Crack the Crunch by tackling bad habits

People are making a number of fundamental errors in handling their finance according to Moneyfacts, the comparison website.

It advises people to tackle their bad finance habits in order to stay afloat during these tricky financial times.

One of the worst habits is that of living beyond your means. This fatal flaw is going to see huge numbers of UK adults sinking under unmanageable debt in coming months. People who regularly spend more than their income each month are obviously mounting up debts that they can never tackle. Many of these people will end up using credit cards to pay for basic living costs and then taking out personal loans to clear the credit cards. This is a ticking timebomb, according to MyVesta, the debt solutions provider, and they should know.

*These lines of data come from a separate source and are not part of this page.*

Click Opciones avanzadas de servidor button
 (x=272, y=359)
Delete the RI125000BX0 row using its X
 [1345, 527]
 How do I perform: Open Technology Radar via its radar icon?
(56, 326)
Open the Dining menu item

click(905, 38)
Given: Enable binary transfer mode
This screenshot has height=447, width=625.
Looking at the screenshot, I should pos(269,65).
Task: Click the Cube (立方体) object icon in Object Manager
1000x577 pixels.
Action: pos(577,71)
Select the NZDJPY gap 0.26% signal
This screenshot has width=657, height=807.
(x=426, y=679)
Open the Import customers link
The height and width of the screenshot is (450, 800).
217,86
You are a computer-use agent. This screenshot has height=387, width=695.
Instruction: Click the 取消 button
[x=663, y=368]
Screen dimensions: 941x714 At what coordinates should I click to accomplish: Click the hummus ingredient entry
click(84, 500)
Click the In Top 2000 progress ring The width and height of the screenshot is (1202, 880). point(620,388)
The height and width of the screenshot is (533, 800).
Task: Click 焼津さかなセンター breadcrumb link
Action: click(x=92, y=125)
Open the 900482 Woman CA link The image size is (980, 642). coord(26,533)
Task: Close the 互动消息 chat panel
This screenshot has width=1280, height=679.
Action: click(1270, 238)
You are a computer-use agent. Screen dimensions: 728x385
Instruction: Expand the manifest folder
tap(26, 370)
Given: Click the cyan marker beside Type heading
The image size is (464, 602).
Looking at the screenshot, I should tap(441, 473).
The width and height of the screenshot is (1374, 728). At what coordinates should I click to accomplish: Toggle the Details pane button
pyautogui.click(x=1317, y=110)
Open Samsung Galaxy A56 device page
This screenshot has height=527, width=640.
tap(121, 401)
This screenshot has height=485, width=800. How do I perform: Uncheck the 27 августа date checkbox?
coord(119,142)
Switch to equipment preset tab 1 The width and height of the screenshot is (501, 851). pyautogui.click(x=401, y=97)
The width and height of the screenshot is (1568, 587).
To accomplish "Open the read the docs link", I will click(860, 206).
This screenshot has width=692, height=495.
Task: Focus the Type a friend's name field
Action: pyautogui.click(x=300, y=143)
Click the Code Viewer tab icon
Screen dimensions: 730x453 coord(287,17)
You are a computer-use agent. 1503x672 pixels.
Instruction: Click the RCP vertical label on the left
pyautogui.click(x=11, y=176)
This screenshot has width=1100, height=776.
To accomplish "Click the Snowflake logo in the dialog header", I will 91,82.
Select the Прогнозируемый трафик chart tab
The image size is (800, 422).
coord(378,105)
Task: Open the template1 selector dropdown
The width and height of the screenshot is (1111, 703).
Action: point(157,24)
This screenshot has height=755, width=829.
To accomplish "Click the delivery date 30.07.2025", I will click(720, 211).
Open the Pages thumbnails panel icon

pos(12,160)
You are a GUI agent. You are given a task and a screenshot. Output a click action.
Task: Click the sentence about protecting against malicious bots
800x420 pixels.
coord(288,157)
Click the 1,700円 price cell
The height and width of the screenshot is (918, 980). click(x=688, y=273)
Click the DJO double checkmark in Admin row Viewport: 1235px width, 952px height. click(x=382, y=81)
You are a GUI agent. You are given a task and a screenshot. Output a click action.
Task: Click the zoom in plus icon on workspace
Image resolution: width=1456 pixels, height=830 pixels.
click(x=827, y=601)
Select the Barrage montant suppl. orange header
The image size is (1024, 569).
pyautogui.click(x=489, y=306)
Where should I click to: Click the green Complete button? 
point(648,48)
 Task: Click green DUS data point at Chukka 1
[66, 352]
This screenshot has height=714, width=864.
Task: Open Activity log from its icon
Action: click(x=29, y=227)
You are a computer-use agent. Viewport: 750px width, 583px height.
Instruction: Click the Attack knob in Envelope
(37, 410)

Another poor habit is allowing yourself too many credit sources. If you hold a handful of cards each with a limit of thousands there’s always the temptation to splurge. Add to this a number of catalogue accounts or store cards and suddenly all kinds of avenues are open for spending on days when your income is all gone. Moneyfacts strongly recommends paying off the cards or accounts with the highest amount of interest and limiting yourself to only a few once the balances are cleared.

Not being aware of your current financial situation is a big step in the wrong direction. Whilst few people know their exact bank balance, it is always wise to have a handle on your rough debt balance. If you haven’t tallied up all the money you owe in overdrafts, hire purchase, credit cards and loans then you’re burying your head in the sand. By being aware of what you owe you remain in control and can decide which bills need clearing most urgently.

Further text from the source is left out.